Right now, after ITER's 10 year lifetime, the only components that will need to be considered nuclear waste is are the tungsten components of the first wall (the wall facing the plasma) The products of activated tungsten have a very short half life, so after a year or so, the copper heat sinks will be the hottest components, and they'll be cooler than the tonnes of medical nuclear waste that gets shipped in and out of hospitals every year. There will be no leakage as neither tungsten nor copper are water soluble. The bigger risk is a steam explosion, which has the potential to release some tritiated water and maybe some tungsten oxide (some of which would have been activated by the neutrons) into the local community. But ITER is designed, that in the worst case scenario, there would be no need for evacuation. http://www.iter.org/a/index_faq.htm Choose the safety bullet to read about this. The worst case scenario is assuming the worst possible weather conditions, and that 100% of anything radioactive that could possibly be in the reactor becomes airborne and ingestible.

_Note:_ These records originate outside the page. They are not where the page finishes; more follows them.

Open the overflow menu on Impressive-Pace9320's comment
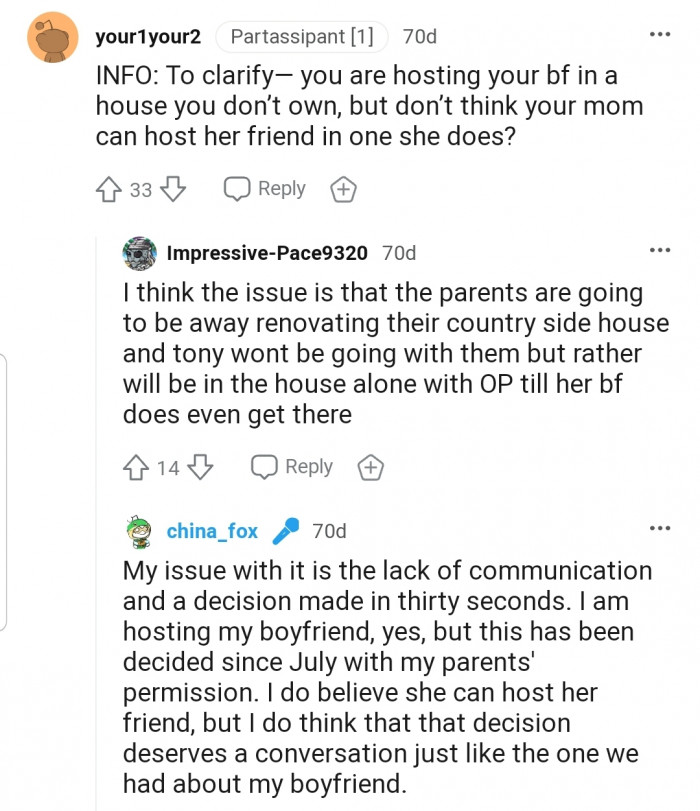 pyautogui.click(x=660, y=249)
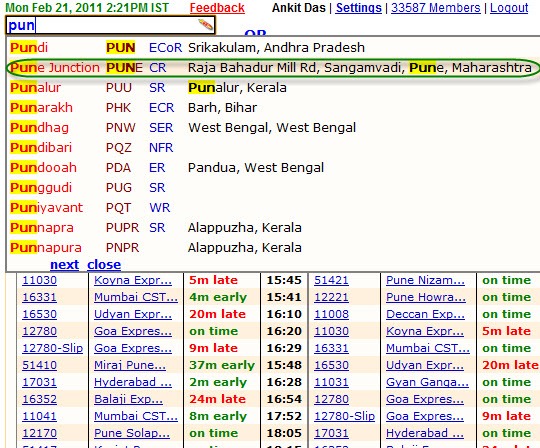The image size is (540, 448).
Task: Open the Feedback link
Action: coord(217,8)
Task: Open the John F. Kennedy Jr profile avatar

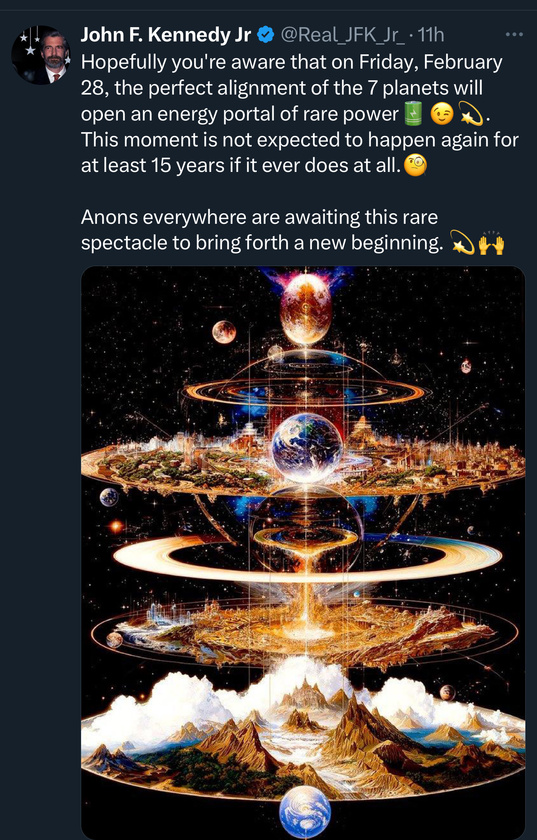Action: (x=41, y=55)
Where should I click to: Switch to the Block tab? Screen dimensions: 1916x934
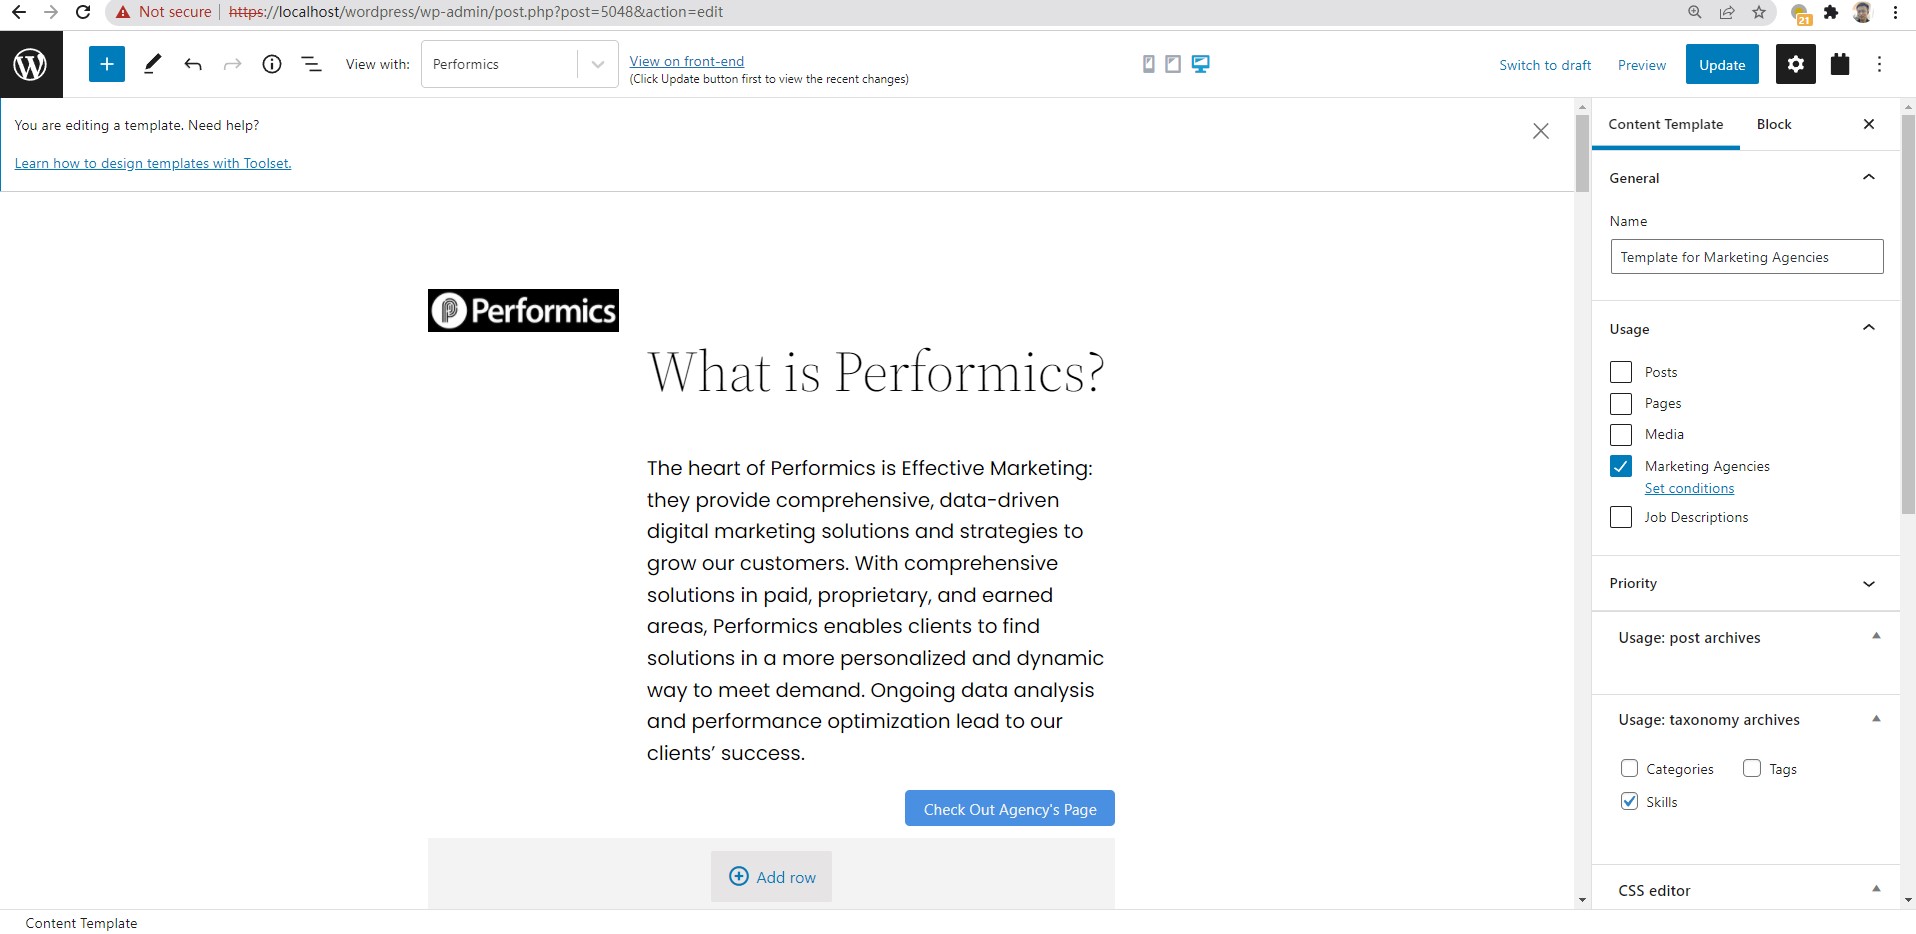click(1774, 124)

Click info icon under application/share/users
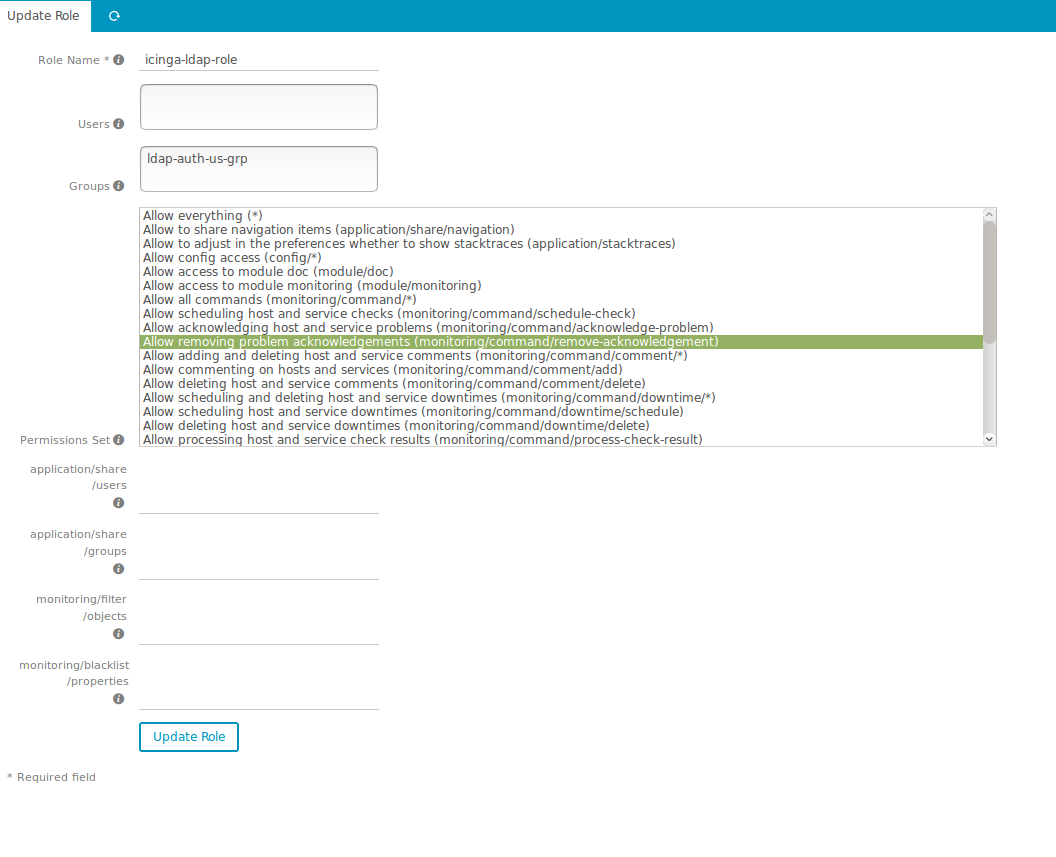point(119,503)
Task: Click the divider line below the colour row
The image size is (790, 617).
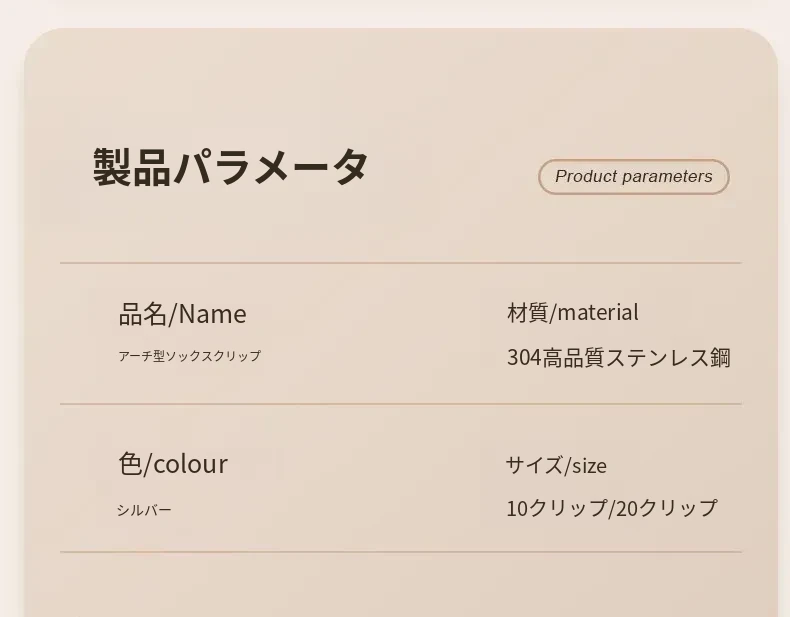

which, were we smart, would involve putting them in the Marianas trench and folding them back into the earth's mantle to be reprocessed
The trench is an interesting idea. Mind you, the really hot nuclear waste (spent fission fuel rods) are packed full of useable uranium. They can be re-refined and used again. We just... don't yet.
Aha. Costs. I was just at a conference where they were discussing the finer points of ITER. Trust me. International funding sources + over 10 years of them bickering over costs. Decommissioning costs have been included right down to the cardboard boxes for the scientists to pack up their offices. -
Re:Dr. Bill Watenberg (sp?)
It's poor speculation. Reagan was very much in favor of ITER. In fact, it was founded due to dialog between him and Gorbachev. If you want to pick an American president to criticize, it was during Clinton's term in 1999 that the US withdrew from the ITER project (along with 10% of ITER's funding). Fortunately, we rejoined in 2003.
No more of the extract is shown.